TASK DETAILS = Where a line below holds the string "size", that line goes into the answer.
_ _ _ _ _ _ _
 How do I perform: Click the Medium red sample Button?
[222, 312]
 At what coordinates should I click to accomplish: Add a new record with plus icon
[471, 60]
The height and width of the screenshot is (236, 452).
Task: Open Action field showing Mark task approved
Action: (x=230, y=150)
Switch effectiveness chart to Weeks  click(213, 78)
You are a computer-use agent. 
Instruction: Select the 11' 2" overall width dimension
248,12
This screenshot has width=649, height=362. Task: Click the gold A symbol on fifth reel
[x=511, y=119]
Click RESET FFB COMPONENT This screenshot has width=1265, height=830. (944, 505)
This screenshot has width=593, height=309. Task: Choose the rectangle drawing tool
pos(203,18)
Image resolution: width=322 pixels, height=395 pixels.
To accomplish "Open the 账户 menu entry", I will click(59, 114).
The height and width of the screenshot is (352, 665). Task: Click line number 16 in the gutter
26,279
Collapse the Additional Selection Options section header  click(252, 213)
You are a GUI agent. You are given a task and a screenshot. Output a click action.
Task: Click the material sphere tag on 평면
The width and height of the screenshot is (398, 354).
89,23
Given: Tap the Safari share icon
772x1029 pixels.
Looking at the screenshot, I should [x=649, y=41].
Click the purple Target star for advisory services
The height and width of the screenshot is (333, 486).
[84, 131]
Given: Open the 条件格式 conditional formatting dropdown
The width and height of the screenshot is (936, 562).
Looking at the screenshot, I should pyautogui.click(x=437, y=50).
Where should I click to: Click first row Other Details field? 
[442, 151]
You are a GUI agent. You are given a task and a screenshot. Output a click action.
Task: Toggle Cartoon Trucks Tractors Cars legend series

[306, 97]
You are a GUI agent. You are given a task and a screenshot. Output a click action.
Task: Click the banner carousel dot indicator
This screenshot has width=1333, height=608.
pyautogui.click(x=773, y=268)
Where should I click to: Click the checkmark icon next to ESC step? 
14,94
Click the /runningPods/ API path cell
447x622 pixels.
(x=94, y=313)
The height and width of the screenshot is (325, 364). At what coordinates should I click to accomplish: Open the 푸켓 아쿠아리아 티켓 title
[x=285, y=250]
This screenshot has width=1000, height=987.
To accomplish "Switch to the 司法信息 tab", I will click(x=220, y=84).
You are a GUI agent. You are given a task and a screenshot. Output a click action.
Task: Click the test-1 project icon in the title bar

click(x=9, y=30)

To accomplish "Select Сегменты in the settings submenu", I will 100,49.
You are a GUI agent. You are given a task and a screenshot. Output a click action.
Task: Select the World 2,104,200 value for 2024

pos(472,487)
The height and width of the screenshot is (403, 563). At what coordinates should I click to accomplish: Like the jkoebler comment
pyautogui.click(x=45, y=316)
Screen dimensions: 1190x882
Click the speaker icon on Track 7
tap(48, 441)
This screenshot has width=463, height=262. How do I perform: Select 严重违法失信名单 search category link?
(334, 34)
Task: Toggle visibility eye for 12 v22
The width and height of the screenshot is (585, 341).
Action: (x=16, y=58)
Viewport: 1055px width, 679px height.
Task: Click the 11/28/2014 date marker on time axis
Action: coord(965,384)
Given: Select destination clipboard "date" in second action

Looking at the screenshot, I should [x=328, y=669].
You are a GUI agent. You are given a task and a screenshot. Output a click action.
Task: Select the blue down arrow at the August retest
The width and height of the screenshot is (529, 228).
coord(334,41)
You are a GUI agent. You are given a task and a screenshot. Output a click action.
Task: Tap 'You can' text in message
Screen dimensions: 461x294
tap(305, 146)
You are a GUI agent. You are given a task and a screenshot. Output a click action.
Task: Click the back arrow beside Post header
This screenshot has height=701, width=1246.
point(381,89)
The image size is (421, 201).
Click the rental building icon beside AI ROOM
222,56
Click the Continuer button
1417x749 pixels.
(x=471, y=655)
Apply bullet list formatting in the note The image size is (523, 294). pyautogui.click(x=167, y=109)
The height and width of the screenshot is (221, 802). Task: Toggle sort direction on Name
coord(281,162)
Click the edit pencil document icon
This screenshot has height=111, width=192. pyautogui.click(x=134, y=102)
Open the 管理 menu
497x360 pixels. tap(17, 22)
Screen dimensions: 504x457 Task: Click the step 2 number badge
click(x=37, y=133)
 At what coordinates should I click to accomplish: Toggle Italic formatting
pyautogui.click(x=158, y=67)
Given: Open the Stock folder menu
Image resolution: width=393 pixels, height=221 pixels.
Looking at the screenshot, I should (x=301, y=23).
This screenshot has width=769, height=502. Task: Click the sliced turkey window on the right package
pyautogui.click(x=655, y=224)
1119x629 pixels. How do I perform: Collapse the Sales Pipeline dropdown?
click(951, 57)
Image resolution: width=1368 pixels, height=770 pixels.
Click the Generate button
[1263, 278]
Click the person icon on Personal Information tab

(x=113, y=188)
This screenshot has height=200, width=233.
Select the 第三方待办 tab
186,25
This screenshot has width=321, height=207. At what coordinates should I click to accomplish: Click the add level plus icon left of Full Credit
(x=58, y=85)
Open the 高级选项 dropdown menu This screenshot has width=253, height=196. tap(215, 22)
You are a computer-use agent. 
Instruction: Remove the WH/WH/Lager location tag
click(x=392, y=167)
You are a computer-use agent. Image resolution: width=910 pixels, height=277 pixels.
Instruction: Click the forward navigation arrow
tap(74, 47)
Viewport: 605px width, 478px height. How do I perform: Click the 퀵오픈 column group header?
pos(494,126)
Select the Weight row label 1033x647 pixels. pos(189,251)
_ _ _ _ _ _ _
YOUR SOLUTION =
The image size is (421, 201).
Apply bullet list formatting in the note The image size is (523, 294). pyautogui.click(x=167, y=109)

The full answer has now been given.